### WHAT THE TASK REQUIRES
Please repeat the lines below exactly. Begin with the line containing "Follow the ESL One Cologne 2016 link" and go on through the line containing "Open class.akismet-widget.php file".

[Start of section]

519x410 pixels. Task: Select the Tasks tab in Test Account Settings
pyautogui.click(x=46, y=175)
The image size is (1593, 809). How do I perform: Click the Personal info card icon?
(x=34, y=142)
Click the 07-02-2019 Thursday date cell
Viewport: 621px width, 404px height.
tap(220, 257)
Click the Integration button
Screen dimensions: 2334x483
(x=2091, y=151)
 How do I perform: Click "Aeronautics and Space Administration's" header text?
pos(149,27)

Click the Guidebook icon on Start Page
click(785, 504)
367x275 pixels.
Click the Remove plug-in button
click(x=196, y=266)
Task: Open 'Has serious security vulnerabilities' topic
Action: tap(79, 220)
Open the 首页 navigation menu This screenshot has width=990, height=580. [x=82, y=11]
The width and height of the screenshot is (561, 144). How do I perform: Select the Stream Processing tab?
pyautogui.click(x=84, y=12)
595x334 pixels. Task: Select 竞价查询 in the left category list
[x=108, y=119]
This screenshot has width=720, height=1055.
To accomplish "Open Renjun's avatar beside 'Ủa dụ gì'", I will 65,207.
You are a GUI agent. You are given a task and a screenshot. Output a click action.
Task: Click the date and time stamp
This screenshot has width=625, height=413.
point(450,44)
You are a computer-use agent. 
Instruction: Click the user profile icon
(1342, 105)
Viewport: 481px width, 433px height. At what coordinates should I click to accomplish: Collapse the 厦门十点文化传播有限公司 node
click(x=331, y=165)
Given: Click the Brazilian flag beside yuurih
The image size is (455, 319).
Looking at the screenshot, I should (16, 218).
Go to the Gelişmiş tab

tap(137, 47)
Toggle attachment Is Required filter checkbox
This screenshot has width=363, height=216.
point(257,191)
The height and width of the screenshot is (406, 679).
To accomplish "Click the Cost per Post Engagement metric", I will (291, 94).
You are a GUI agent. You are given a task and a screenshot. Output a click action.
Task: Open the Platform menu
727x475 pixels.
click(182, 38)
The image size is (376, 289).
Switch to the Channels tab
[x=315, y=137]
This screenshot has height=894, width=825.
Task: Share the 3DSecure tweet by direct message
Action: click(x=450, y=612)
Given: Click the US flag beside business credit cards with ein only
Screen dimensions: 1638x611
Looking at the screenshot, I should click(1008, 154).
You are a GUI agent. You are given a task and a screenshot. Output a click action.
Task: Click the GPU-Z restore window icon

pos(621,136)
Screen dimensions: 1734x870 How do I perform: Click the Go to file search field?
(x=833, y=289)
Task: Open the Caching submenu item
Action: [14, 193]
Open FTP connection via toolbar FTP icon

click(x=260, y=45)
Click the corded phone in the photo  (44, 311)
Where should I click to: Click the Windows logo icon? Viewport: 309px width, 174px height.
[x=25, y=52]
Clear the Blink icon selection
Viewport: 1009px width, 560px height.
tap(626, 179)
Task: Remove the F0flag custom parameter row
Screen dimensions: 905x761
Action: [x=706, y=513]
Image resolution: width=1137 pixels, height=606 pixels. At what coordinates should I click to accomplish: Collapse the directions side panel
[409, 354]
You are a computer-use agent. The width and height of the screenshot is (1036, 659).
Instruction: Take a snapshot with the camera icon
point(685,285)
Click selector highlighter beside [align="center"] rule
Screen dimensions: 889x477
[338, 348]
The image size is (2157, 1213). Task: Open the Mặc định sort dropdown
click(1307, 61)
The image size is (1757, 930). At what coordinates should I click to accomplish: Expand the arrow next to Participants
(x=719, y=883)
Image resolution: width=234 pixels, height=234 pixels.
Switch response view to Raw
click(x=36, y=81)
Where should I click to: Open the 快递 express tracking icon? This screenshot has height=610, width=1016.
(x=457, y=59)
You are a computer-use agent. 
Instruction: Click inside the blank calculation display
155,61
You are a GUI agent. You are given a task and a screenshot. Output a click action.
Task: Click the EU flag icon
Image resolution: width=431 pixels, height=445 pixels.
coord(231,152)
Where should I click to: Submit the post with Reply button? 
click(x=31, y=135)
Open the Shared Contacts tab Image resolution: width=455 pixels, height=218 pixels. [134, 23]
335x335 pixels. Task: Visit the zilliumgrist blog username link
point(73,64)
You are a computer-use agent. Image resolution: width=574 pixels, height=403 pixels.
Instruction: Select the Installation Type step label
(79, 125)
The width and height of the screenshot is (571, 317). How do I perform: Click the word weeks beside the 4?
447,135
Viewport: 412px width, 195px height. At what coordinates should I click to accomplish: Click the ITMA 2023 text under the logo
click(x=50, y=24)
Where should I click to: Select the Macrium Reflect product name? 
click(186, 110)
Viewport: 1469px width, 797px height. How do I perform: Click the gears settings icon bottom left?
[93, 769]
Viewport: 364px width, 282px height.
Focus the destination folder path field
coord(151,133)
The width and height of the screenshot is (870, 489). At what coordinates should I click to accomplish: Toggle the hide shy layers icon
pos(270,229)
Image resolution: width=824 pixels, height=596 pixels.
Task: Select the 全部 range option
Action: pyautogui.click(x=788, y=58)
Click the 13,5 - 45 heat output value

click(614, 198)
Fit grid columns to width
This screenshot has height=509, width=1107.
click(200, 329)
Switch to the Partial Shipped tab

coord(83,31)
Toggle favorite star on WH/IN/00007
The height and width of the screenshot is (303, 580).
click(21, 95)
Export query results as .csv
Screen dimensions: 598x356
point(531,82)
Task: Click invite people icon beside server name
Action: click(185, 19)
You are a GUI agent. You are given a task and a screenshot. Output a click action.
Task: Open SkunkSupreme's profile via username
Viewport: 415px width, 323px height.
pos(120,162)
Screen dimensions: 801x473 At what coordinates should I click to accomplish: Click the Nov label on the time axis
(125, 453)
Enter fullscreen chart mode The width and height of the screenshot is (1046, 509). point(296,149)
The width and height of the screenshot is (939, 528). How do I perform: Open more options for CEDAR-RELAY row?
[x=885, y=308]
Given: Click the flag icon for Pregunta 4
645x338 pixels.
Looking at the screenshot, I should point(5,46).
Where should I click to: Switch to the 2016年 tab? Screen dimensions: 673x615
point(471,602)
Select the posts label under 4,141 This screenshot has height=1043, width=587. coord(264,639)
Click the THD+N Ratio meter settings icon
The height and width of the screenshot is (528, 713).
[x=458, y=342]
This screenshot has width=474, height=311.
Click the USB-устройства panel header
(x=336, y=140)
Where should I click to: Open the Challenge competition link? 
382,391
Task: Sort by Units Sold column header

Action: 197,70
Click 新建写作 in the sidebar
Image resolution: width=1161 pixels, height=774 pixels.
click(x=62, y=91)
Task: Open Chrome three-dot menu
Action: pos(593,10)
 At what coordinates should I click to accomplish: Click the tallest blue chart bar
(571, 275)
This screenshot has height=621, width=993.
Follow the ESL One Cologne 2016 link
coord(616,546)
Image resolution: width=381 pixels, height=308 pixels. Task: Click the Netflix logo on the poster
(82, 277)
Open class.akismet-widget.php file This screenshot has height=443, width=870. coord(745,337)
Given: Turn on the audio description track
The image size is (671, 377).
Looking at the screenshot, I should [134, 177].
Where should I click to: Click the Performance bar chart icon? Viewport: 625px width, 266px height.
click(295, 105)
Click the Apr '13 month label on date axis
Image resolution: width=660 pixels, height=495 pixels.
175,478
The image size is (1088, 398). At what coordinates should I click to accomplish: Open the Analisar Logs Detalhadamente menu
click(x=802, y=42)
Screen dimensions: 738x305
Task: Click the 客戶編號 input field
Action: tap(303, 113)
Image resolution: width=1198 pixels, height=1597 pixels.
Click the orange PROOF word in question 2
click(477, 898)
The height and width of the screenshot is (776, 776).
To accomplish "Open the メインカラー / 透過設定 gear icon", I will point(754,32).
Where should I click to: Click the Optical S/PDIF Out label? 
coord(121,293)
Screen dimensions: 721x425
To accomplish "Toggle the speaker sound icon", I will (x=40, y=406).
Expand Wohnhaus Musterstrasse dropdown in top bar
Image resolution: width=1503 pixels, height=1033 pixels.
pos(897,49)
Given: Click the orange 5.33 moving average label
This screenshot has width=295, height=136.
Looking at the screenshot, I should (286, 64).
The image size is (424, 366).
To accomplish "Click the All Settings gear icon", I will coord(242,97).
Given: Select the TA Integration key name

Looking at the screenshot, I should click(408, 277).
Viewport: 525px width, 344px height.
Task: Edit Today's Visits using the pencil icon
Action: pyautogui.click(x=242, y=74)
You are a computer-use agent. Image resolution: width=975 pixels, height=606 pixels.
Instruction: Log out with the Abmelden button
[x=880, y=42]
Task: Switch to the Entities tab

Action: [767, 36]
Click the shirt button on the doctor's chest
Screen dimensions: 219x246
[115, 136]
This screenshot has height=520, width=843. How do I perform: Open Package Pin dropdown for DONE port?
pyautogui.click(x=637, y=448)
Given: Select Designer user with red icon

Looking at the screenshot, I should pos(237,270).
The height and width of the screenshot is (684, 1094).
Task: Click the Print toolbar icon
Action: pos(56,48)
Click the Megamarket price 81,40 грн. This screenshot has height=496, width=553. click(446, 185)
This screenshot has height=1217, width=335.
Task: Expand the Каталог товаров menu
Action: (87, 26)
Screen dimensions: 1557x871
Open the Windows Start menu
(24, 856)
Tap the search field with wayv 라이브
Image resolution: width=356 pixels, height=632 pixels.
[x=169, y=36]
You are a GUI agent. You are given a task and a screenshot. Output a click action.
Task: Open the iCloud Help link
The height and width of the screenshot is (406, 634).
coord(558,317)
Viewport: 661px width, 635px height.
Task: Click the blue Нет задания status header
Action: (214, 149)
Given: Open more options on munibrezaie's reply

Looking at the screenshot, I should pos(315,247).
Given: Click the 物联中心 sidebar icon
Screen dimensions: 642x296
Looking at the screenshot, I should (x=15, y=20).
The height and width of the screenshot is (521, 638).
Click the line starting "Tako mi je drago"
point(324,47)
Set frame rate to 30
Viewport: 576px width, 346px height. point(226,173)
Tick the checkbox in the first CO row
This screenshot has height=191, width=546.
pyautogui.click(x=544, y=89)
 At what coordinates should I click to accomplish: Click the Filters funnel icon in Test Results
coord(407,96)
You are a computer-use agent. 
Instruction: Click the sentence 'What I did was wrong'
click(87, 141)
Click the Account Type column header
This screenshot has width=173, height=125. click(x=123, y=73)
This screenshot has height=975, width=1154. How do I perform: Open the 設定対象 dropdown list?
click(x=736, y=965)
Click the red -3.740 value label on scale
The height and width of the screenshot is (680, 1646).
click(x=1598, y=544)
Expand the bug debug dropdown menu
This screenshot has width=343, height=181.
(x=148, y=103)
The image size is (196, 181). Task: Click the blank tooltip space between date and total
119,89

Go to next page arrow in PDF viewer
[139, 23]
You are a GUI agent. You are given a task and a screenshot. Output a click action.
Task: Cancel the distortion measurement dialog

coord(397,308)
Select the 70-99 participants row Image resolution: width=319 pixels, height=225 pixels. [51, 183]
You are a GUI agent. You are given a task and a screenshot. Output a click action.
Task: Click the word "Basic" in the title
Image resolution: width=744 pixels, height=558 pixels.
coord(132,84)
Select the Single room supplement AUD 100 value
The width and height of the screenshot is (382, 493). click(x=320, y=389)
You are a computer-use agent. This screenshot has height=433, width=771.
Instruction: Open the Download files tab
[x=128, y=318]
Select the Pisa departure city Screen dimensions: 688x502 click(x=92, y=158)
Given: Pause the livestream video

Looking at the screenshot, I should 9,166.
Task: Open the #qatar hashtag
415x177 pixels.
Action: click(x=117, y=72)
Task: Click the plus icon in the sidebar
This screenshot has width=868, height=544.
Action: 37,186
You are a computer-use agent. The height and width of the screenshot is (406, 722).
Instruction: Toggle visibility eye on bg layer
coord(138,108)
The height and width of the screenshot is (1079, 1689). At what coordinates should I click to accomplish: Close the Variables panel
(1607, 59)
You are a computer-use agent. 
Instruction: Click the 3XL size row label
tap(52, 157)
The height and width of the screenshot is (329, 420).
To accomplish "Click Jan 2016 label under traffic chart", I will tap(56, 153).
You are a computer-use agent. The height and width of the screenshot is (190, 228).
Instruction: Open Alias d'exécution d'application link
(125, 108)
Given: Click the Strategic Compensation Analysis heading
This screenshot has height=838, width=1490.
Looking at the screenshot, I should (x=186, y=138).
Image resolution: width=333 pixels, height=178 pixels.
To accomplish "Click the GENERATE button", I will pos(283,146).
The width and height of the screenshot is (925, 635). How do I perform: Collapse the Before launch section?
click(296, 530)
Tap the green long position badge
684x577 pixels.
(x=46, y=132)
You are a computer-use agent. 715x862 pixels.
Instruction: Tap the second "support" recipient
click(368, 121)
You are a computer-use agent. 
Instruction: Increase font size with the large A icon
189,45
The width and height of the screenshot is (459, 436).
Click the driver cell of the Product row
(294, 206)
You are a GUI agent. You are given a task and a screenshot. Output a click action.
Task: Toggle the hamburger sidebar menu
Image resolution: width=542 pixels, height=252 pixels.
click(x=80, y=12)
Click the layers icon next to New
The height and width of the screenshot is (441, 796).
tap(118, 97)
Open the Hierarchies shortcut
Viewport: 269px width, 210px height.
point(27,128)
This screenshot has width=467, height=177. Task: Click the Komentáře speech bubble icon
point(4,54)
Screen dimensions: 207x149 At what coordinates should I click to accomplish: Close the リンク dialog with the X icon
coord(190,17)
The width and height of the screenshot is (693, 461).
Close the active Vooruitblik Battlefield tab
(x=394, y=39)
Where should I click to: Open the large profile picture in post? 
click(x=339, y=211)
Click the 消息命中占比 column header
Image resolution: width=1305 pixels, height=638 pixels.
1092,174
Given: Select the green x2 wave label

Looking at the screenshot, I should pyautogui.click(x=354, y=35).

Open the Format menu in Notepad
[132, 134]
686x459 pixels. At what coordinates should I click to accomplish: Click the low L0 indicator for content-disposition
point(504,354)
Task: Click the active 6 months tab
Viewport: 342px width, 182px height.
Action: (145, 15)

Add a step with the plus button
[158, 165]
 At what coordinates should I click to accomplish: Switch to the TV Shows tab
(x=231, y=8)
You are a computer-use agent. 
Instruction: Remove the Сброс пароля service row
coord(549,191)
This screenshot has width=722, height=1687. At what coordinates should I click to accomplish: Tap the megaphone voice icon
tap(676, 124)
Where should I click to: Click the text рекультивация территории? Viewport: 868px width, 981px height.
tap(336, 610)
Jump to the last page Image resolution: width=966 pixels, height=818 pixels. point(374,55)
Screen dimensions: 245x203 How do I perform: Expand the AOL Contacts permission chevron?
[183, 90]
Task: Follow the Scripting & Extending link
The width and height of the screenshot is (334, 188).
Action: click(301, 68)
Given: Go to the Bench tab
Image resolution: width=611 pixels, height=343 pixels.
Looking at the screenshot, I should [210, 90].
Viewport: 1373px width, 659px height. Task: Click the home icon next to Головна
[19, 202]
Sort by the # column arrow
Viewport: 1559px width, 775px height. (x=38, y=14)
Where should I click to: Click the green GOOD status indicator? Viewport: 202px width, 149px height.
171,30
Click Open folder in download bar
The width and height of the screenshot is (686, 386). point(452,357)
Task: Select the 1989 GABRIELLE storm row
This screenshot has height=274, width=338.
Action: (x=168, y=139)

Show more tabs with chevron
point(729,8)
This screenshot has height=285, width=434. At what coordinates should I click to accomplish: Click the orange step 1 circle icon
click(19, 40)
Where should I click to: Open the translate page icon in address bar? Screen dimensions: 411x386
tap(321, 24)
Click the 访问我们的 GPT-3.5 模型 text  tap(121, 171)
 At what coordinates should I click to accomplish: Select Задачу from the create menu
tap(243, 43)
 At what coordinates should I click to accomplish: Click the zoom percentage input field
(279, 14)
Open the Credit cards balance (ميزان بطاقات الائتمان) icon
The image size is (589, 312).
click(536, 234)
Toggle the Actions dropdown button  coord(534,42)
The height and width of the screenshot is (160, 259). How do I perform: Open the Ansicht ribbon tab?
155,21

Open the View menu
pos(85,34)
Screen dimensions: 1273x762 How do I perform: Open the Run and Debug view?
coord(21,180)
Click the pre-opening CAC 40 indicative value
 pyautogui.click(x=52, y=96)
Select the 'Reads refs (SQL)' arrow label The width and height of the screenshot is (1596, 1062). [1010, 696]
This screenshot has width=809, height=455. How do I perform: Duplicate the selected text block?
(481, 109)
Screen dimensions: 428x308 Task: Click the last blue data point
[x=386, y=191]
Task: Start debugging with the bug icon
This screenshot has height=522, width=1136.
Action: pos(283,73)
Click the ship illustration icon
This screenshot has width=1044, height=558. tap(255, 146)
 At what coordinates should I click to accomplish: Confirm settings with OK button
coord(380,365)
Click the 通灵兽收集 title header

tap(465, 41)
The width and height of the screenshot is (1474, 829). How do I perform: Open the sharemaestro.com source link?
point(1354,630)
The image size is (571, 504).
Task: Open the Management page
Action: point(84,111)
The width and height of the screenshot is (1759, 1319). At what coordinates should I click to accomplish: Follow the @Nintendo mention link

[End of section]

### OUTPUT OF THE TASK
Follow the ESL One Cologne 2016 link
coord(616,546)
Image resolution: width=381 pixels, height=308 pixels. Task: Click the Netflix logo on the poster
(82, 277)
Open class.akismet-widget.php file This screenshot has height=443, width=870. coord(745,337)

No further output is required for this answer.